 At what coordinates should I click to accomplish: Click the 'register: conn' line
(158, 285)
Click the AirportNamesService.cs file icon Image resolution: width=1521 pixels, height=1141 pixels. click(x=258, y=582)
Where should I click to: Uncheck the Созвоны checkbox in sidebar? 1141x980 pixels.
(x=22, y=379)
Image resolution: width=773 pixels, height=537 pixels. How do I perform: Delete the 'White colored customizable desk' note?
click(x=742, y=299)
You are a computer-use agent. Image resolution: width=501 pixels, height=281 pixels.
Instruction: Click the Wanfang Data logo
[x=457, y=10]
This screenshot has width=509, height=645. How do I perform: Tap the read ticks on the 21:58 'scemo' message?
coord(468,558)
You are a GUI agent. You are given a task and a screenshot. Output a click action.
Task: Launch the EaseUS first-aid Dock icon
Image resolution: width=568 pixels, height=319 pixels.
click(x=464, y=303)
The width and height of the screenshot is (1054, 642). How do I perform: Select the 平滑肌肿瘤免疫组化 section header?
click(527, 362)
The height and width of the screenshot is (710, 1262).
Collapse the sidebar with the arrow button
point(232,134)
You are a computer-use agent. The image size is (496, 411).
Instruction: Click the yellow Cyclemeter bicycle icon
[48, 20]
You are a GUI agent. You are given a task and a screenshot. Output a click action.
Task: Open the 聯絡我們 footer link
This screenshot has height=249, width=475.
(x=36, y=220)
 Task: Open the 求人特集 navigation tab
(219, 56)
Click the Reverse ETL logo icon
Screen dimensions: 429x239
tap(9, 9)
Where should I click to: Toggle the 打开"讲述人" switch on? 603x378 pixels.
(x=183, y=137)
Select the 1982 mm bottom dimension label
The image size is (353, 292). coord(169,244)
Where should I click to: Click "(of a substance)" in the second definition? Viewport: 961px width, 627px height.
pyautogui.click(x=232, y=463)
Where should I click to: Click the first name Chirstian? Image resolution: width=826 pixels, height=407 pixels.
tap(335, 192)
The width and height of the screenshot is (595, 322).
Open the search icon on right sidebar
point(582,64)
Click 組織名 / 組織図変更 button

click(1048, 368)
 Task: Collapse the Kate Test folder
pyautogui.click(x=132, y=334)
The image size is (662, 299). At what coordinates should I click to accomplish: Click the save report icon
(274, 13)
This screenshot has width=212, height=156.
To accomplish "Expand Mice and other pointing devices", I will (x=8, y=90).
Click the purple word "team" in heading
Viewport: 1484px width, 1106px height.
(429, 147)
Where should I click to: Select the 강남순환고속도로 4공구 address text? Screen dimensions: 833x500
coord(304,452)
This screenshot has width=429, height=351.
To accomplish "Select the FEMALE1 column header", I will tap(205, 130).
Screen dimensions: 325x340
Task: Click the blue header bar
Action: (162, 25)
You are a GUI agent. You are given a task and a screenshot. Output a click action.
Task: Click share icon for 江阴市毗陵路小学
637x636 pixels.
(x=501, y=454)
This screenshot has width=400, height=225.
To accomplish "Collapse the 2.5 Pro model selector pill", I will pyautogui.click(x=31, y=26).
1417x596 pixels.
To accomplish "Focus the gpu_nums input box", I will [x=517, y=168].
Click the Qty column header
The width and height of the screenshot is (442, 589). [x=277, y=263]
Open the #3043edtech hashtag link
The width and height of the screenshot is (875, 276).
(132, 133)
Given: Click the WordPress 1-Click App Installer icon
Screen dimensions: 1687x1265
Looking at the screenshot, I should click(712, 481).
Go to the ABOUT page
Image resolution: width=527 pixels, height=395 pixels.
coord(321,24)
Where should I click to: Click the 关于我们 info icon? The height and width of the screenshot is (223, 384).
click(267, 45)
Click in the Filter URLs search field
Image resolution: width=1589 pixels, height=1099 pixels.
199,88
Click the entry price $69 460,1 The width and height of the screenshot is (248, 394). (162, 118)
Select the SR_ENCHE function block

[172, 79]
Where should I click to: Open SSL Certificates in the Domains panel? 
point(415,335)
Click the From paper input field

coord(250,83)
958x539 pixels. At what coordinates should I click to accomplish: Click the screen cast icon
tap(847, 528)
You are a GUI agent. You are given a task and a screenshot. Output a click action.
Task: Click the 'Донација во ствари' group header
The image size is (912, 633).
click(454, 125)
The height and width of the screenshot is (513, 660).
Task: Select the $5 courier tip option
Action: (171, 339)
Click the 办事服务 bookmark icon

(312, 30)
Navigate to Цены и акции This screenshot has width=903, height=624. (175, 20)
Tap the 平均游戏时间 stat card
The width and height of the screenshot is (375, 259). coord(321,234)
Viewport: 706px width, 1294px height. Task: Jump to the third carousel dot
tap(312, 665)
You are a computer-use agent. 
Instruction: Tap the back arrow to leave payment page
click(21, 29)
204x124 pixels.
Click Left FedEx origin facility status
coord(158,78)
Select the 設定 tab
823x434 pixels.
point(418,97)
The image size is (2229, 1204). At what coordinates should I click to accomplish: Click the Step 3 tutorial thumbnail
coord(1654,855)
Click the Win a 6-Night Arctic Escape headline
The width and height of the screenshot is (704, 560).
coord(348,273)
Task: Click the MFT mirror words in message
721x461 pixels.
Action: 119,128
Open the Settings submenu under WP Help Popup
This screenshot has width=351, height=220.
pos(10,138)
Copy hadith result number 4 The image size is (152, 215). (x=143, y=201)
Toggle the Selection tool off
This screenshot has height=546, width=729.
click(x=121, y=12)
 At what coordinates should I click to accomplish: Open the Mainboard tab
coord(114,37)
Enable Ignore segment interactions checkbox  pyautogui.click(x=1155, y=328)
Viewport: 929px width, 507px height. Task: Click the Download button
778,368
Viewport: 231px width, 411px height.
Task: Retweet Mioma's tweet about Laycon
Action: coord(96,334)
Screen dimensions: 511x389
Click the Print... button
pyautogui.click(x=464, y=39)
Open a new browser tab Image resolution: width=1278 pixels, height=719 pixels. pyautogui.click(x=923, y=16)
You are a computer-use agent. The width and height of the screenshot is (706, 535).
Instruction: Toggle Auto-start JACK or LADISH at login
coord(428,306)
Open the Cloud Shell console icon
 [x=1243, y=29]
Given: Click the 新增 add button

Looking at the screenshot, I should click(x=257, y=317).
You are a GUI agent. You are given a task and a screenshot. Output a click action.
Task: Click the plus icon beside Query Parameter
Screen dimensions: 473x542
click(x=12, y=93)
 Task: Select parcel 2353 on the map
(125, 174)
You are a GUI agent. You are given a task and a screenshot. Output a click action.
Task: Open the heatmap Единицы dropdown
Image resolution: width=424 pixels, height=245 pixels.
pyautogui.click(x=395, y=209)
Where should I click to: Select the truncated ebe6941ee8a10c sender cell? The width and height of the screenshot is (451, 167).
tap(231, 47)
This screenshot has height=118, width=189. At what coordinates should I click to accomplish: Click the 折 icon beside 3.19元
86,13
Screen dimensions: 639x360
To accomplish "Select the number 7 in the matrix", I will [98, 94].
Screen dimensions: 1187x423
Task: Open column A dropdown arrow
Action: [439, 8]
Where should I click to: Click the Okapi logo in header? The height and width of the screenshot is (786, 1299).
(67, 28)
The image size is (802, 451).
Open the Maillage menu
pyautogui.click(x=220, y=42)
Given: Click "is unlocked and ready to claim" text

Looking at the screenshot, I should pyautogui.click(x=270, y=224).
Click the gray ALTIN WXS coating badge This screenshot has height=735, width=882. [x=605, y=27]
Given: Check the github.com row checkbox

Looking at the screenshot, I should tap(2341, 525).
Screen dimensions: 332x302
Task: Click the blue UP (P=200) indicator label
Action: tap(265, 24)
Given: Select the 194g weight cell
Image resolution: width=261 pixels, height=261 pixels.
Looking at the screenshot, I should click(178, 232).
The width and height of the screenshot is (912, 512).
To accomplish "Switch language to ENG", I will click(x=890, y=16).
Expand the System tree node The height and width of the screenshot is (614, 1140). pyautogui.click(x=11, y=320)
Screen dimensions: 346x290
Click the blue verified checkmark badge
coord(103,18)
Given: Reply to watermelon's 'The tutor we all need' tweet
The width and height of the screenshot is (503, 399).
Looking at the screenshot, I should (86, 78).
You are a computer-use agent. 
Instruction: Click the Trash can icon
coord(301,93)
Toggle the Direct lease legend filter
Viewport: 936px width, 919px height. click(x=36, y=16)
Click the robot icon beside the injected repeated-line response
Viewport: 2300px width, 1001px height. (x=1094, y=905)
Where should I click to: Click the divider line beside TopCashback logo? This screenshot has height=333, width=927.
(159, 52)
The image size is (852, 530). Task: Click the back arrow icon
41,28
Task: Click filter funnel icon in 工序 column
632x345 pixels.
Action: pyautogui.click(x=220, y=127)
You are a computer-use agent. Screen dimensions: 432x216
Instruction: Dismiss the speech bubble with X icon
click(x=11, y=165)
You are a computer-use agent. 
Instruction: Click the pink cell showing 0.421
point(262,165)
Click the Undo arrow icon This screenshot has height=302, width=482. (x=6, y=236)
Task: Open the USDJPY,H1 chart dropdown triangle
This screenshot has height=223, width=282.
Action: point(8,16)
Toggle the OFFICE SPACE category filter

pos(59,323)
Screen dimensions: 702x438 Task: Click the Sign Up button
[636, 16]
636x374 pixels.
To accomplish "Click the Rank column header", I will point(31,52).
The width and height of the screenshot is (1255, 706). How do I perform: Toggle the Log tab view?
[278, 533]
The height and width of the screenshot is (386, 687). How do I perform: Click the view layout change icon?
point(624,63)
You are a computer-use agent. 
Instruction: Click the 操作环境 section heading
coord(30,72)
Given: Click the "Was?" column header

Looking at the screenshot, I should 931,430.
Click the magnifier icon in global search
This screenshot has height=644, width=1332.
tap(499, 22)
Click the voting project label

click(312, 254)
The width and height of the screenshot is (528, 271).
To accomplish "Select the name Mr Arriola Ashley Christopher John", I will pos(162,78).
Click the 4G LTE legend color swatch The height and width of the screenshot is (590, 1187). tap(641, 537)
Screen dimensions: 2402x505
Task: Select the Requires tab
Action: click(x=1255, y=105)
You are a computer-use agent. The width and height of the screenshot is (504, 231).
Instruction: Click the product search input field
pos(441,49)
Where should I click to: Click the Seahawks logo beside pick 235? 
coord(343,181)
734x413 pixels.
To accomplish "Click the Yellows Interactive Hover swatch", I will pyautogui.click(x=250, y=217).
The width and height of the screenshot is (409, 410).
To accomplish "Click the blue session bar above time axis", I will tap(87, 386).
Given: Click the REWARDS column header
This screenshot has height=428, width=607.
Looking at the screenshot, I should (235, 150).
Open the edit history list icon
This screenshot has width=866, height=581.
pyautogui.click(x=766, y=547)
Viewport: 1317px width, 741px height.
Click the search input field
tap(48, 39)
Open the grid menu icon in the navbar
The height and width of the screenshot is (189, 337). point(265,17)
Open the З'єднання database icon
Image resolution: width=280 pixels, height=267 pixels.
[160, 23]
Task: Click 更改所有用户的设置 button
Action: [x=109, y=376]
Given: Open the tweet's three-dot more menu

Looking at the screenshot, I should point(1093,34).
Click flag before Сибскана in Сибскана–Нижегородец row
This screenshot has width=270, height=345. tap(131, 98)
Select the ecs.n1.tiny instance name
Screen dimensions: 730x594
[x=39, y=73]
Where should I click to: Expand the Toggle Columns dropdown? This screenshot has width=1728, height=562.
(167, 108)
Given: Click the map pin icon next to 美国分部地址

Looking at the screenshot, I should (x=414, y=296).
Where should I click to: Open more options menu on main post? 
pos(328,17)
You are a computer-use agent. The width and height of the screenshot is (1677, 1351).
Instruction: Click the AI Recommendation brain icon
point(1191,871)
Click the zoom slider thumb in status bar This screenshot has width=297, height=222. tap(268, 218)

☆ ☆ ☆ ☆ ☆

Goal of the exercise —
Find every one of the lines above that contains the word "page" and copy each of those lines in full.

Reply to the exercise —
Go to the ABOUT page
Instruction: Tap the back arrow to leave payment page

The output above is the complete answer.